Return the rows from the start through the line with "click(30, 261)", both ends included, reproducing each line exactly.

(A run of rows)
......

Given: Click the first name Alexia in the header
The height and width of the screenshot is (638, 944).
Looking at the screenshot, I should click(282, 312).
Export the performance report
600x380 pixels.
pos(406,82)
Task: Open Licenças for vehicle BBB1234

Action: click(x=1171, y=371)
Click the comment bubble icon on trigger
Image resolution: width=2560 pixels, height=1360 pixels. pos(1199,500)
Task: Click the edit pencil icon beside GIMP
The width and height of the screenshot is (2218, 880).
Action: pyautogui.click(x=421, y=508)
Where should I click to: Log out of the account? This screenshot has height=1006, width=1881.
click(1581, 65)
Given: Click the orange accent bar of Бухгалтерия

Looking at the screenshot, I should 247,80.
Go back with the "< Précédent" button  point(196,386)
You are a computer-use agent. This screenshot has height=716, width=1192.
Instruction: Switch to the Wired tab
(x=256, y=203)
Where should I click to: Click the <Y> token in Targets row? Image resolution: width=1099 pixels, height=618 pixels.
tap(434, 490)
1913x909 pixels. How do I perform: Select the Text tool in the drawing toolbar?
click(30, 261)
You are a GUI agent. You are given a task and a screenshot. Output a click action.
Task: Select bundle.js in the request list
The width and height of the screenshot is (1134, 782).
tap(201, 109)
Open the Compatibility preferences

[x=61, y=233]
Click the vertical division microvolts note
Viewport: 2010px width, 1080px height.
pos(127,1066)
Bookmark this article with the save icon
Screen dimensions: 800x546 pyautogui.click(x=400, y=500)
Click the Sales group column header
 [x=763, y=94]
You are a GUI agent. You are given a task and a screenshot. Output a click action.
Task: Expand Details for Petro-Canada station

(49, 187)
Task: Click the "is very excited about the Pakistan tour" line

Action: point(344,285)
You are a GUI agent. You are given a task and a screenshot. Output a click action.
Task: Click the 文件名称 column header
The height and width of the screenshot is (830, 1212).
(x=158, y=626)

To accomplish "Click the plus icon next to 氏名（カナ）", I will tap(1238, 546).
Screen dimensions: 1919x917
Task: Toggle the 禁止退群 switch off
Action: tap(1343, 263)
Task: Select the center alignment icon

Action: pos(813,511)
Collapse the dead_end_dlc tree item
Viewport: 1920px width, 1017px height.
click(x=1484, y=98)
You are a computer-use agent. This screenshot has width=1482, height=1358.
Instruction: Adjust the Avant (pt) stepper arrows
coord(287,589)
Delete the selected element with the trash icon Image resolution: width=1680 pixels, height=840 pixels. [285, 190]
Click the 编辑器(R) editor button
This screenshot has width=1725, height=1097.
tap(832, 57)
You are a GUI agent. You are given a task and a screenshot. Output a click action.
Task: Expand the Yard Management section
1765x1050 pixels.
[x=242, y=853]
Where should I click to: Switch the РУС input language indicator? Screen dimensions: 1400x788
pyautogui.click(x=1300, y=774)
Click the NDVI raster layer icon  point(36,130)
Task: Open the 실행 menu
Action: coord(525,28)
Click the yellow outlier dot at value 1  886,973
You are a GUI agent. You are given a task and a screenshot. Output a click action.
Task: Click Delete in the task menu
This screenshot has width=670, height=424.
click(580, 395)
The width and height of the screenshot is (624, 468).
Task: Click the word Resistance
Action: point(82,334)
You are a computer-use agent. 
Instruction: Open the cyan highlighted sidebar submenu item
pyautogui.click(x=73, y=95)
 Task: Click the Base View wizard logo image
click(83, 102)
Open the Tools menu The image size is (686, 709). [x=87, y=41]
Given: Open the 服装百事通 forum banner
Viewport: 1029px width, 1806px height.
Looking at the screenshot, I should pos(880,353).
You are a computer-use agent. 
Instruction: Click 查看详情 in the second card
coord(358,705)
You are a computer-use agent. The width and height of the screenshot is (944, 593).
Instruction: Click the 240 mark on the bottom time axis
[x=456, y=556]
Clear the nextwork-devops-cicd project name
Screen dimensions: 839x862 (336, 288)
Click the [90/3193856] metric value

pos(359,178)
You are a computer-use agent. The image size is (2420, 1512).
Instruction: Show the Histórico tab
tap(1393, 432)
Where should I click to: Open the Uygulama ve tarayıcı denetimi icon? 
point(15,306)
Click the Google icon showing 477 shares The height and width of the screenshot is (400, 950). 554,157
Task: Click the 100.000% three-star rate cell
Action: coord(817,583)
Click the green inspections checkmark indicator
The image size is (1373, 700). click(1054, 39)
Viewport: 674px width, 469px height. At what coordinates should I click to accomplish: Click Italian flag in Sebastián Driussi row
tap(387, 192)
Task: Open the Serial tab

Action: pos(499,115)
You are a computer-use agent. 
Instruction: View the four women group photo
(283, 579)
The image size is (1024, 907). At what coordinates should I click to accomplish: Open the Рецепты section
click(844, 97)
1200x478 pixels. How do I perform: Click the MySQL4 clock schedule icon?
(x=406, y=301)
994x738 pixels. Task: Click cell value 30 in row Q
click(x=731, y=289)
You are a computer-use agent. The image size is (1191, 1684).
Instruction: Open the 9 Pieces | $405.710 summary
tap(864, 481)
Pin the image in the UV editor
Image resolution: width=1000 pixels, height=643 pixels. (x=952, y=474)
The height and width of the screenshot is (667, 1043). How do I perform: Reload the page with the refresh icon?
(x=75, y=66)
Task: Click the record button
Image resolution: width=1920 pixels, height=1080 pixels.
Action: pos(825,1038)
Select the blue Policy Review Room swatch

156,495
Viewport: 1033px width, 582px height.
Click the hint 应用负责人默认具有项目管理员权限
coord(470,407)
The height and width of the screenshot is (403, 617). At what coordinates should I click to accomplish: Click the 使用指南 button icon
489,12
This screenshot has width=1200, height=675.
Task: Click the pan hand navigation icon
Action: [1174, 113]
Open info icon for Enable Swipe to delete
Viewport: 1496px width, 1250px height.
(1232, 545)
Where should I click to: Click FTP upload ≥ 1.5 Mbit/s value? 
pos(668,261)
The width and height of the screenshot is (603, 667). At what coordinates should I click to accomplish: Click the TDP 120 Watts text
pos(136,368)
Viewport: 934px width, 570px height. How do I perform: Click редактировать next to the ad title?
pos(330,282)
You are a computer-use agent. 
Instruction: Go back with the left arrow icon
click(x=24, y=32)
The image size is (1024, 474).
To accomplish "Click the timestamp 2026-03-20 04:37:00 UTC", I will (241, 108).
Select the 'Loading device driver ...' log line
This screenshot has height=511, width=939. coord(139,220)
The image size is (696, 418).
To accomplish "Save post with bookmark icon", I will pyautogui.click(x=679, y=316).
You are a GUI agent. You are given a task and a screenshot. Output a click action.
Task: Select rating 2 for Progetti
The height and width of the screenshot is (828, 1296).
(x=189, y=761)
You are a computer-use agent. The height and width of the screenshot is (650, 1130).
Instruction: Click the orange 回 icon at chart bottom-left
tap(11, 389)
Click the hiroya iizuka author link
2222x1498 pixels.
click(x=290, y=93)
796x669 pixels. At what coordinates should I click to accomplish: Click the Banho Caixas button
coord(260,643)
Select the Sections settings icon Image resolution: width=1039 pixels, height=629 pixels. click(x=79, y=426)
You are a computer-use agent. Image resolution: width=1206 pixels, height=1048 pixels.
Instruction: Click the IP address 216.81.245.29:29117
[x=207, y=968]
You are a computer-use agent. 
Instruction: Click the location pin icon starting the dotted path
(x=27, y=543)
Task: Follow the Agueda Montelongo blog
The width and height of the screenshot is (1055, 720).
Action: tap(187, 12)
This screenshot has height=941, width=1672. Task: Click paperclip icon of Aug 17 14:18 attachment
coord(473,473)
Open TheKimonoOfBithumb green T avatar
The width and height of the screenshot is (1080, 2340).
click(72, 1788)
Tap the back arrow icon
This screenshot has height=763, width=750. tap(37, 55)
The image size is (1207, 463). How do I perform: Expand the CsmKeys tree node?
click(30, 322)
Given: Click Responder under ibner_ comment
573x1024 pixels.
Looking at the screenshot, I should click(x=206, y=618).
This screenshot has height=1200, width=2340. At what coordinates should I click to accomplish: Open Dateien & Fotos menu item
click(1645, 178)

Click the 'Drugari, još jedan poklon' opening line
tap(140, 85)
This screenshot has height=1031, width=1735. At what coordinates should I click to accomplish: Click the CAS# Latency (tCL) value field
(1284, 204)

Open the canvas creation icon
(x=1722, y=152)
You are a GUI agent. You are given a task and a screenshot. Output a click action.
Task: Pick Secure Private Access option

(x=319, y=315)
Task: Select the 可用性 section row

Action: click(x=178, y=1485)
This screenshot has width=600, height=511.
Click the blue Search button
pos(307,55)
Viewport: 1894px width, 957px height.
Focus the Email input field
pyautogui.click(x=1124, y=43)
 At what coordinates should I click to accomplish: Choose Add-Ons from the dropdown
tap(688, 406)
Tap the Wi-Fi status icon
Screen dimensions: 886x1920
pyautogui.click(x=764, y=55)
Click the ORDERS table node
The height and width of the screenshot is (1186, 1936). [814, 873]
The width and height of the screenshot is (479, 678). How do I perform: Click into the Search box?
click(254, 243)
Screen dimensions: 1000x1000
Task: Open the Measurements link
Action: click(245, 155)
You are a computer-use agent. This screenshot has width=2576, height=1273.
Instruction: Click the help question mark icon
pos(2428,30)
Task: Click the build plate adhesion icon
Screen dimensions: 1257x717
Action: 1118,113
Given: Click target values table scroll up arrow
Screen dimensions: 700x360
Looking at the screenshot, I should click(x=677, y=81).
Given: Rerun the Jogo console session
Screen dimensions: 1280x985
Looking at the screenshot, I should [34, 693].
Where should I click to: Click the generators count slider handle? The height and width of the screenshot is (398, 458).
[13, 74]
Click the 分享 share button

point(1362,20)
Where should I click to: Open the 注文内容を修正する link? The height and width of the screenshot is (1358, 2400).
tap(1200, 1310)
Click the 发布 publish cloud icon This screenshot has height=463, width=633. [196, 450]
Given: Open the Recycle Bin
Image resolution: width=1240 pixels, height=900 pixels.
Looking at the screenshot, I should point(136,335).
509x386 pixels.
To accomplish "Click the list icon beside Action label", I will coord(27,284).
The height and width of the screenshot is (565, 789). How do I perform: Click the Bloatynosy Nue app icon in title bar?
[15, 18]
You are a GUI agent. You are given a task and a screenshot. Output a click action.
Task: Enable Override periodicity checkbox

......

• Exercise answer:
Given: Click the first name Alexia in the header
The height and width of the screenshot is (638, 944).
Looking at the screenshot, I should click(282, 312).
Export the performance report
600x380 pixels.
pos(406,82)
Task: Open Licenças for vehicle BBB1234

Action: click(x=1171, y=371)
Click the comment bubble icon on trigger
Image resolution: width=2560 pixels, height=1360 pixels. pos(1199,500)
Task: Click the edit pencil icon beside GIMP
The width and height of the screenshot is (2218, 880).
Action: pyautogui.click(x=421, y=508)
Where should I click to: Log out of the account? This screenshot has height=1006, width=1881.
click(1581, 65)
Given: Click the orange accent bar of Бухгалтерия

Looking at the screenshot, I should 247,80.
Go back with the "< Précédent" button  point(196,386)
You are a computer-use agent. This screenshot has height=716, width=1192.
Instruction: Switch to the Wired tab
(x=256, y=203)
Where should I click to: Click the <Y> token in Targets row? Image resolution: width=1099 pixels, height=618 pixels.
tap(434, 490)
1913x909 pixels. How do I perform: Select the Text tool in the drawing toolbar?
click(30, 261)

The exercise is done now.